* Directive: Update the material below by changing every "Where is" to "What is the position of", and leave all other text unchanged.

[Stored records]
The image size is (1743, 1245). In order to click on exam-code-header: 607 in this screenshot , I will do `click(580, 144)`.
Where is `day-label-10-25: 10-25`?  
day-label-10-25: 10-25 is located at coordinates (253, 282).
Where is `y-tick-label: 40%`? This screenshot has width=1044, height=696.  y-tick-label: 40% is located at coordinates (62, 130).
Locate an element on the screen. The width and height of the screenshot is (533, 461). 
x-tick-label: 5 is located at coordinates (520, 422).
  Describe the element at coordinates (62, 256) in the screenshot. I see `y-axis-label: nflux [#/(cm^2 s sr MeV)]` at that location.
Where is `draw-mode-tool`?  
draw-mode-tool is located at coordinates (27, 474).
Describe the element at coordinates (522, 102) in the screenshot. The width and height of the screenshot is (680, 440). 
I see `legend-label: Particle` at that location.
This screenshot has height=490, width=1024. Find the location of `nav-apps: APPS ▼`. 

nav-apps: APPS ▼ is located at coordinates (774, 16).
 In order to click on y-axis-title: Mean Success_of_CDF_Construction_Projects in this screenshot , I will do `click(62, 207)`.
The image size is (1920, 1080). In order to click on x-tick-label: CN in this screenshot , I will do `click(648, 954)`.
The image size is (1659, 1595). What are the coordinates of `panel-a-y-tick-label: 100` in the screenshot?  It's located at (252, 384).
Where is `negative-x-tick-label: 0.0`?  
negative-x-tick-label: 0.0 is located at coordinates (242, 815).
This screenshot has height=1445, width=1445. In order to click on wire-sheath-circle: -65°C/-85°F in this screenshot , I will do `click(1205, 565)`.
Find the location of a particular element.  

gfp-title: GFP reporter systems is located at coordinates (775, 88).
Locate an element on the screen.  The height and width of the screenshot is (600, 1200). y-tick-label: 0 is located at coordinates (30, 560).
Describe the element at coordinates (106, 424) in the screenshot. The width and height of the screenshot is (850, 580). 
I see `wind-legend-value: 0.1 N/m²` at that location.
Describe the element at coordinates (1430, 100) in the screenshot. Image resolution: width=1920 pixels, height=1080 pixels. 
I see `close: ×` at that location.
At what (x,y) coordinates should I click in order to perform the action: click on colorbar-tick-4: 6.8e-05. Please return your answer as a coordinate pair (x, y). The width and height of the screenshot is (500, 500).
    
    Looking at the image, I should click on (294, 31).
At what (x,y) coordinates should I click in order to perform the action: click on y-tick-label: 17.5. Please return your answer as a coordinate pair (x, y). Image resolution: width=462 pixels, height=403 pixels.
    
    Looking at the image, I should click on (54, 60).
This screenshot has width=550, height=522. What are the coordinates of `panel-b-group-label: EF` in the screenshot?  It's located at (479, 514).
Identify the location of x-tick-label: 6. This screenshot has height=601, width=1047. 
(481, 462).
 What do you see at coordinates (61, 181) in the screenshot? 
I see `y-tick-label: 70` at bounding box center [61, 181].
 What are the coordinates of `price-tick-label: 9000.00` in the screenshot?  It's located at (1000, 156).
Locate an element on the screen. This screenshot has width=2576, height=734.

* Written reply:
The image size is (1743, 1245). In order to click on exam-code-header: 607 in this screenshot , I will do `click(580, 144)`.
What is the position of `day-label-10-25: 10-25`?  
day-label-10-25: 10-25 is located at coordinates (253, 282).
What is the position of `y-tick-label: 40%`? This screenshot has width=1044, height=696.  y-tick-label: 40% is located at coordinates (62, 130).
Locate an element on the screen. The width and height of the screenshot is (533, 461). 
x-tick-label: 5 is located at coordinates (520, 422).
  Describe the element at coordinates (62, 256) in the screenshot. I see `y-axis-label: nflux [#/(cm^2 s sr MeV)]` at that location.
What is the position of `draw-mode-tool`?  
draw-mode-tool is located at coordinates (27, 474).
Describe the element at coordinates (522, 102) in the screenshot. The width and height of the screenshot is (680, 440). 
I see `legend-label: Particle` at that location.
This screenshot has height=490, width=1024. Find the location of `nav-apps: APPS ▼`. 

nav-apps: APPS ▼ is located at coordinates (774, 16).
 In order to click on y-axis-title: Mean Success_of_CDF_Construction_Projects in this screenshot , I will do `click(62, 207)`.
The image size is (1920, 1080). In order to click on x-tick-label: CN in this screenshot , I will do `click(648, 954)`.
The image size is (1659, 1595). What are the coordinates of `panel-a-y-tick-label: 100` in the screenshot?  It's located at (252, 384).
What is the position of `negative-x-tick-label: 0.0`?  
negative-x-tick-label: 0.0 is located at coordinates (242, 815).
This screenshot has height=1445, width=1445. In order to click on wire-sheath-circle: -65°C/-85°F in this screenshot , I will do `click(1205, 565)`.
Find the location of a particular element.  

gfp-title: GFP reporter systems is located at coordinates (775, 88).
Locate an element on the screen.  The height and width of the screenshot is (600, 1200). y-tick-label: 0 is located at coordinates (30, 560).
Describe the element at coordinates (106, 424) in the screenshot. The width and height of the screenshot is (850, 580). 
I see `wind-legend-value: 0.1 N/m²` at that location.
Describe the element at coordinates (1430, 100) in the screenshot. Image resolution: width=1920 pixels, height=1080 pixels. 
I see `close: ×` at that location.
At what (x,y) coordinates should I click in order to perform the action: click on colorbar-tick-4: 6.8e-05. Please return your answer as a coordinate pair (x, y). The width and height of the screenshot is (500, 500).
    
    Looking at the image, I should click on (294, 31).
At what (x,y) coordinates should I click in order to perform the action: click on y-tick-label: 17.5. Please return your answer as a coordinate pair (x, y). Image resolution: width=462 pixels, height=403 pixels.
    
    Looking at the image, I should click on (54, 60).
This screenshot has width=550, height=522. What are the coordinates of `panel-b-group-label: EF` in the screenshot?  It's located at (479, 514).
Identify the location of x-tick-label: 6. This screenshot has height=601, width=1047. 
(481, 462).
 What do you see at coordinates (61, 181) in the screenshot? 
I see `y-tick-label: 70` at bounding box center [61, 181].
 What are the coordinates of `price-tick-label: 9000.00` in the screenshot?  It's located at (1000, 156).
Locate an element on the screen. This screenshot has width=2576, height=734.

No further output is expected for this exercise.